为了找到更优的join方式，这里使用构造一棵join搜索树的方式，这个方式在后面的关于这个的研究中也是很常用的。搜索树是通过对join的relation进行迭代来构造，先是找到一个访问一个relation的方式，接下来, 找到了与这些关系join的最佳方式。更大规模的join操作可以看作是小的join组成的，然后通过这些构造出这棵树。Paper中给出了几个例子，可以参看[1].

 For each plan to join a set of relations, the order of the composite result is kept in the tree. This allows consideration of a marge scan join which would not require sorting the composite. After the complete solutions (all of the relations joined together) have been found, the optimizer chooses the cheapest solution which gives the required order, if any was specified.

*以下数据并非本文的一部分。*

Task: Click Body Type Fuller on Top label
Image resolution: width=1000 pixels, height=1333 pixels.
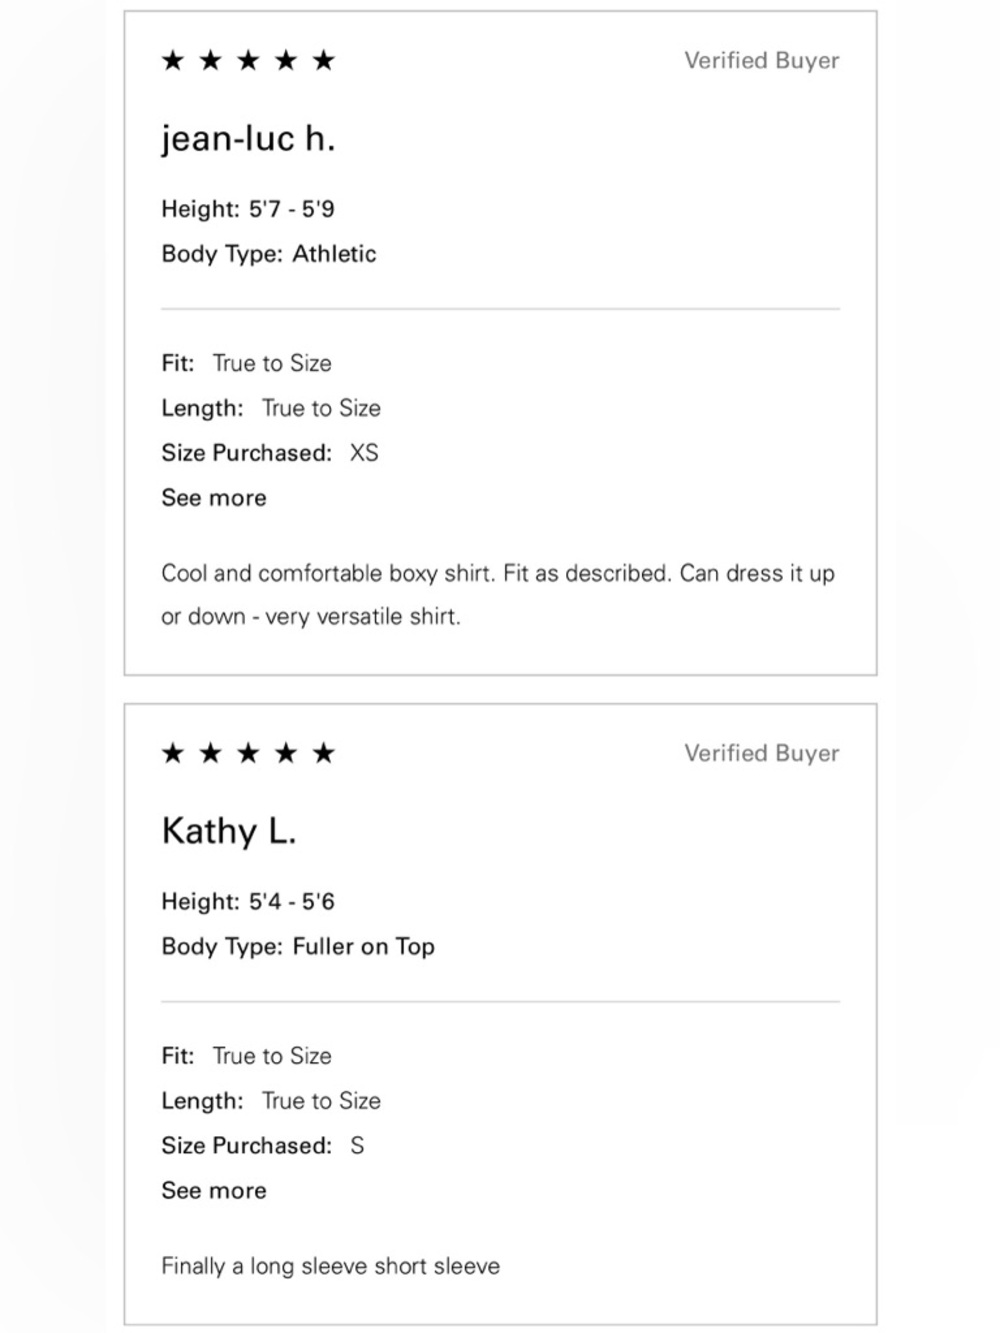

join操作也会设计到成本的计算，它以前面的单个relation上面的查询为基础。设C-outer(path1)为outer的relation根据前面的方式计算出来的COST，N为满足谓词的外部relation的元组的基数，N的计算方式如下：

N = (product of the cardinalities of all relations T of the join so far) * (product of the selectivity factors of all applicable predicates).

C-inner(path2)则代表内部relation中访问的计算出的成本，这样对于nested-loop-join，这个join操作的成本的计算方式如下：

C-nested-loop-join(pathl,path2)= C-outer(path1) + N * C-inner(path2)

对于merge-join操作，它的成本来自merge操作的和可能需要进行排序的成本，计算的公式是：

C-merge(pathl,path2)= C-outer(path1) + N * C-inner(path2)

对于内部relation为排序为临时relation的情况下，内部扫描就像段扫描, 只是合并扫描方法利用了内部relation排序的事实, 因此不需要扫描整个内部relation以查找匹配。这里如果对merge-join有些了解就比较容易立即了。对于这种情况, 使用以下公式来计算内部扫描的成本

C-inner(sorted list) = TEMPPAGES/N + W*RSICARD

where TEMPPAGES is the number of pages required to hold the inner relation. This formula assumes that during the merge each page of the inner relation is fetched once.

可以发现这里的计算方式竟然是一样的。当然这里还是存在区别的，对于merge-join来说，有时候内部扫描的成本会低很多。这里对于join算法就放在之后的一些总结中讨论吧。

0x04 Nested Queries

这里将的就是子查询（嵌套查询），比如下面的例子，

SELECT NAME
FROM EMPLOYEE
WHERE SALARY = 
    (SELECT AVG(SALARY)
     FROM EMPLOYEE);
     
# or

SELECT NAME
FROM EMPLOYEE
WHERE DEPARTMENT_NUMBER IN
(SELECT DEPARTMENT_NUMBER FROM DEPARTMENT
WHERE LOCATION='DENVER')

上面是两种不同的例子，一种是返回一个值的，就如上面的第一个，而第二个则是返回一组值的例子。对于这样的例子，都是先对自查询进行优化，然后将返回的结果做为high level查询的一部分。下面是另外的一种查找的例子，

SELECT NAME
FROM EMPLOYEE X
WHERE SALARY > (SELECT SALARY FROM EMPLOYEE WHERE EMPLOYEE_NUMBER= X.MANAGER)

这样的叫做相关子查询，它的处理方式更加复杂。外部查询执行一次内部就是执行一次，这里要关心的是这样对成本的影响。

A correlation subquery must in principle be re-evaluated for each candidate tuple from the referenced query block. This re-evaluation must be done before the correlation subquery’s parent predicate in the higher level block can be tested for acceptance or rejection of the candidate tuple.

当然还会有更加复杂的查询。

0x05 总结

数据库优化器的基本思想，在今天看来这些东西都是很基本的东西，却在数据库的发展历程中起到了至关重要的作用。

参考

Access Path Selection in a Relational Database Management System, SIGMOD 1979.